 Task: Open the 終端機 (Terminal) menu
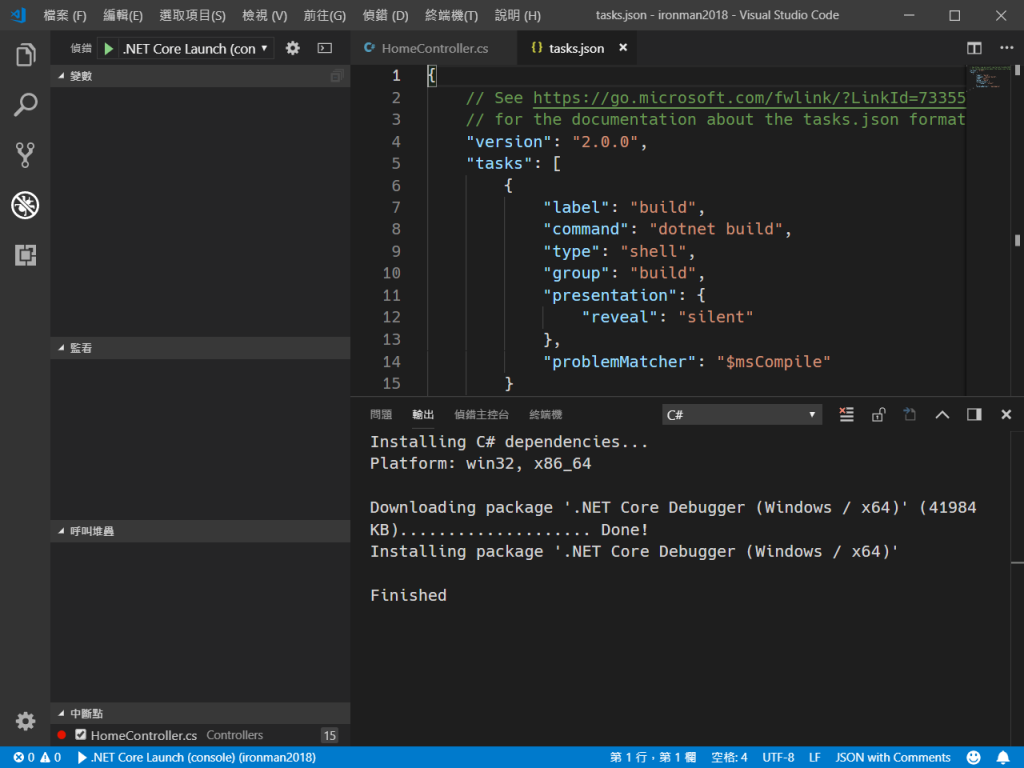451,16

....................

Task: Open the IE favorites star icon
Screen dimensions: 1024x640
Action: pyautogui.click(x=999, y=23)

....................

# [EXERCISE INSTRUCTIONS]
Please copy the listing again, starting at the line that has "Task: Open the IE favorites star icon" and stopping after the line that has "Action: pyautogui.click(x=999, y=23)". Shift each coordinate in the click actions up by 57 and leave every other line unchanged.

# [ANSWER FOR THE TASK]
Task: Open the IE favorites star icon
Screen dimensions: 1024x640
Action: pyautogui.click(x=1056, y=80)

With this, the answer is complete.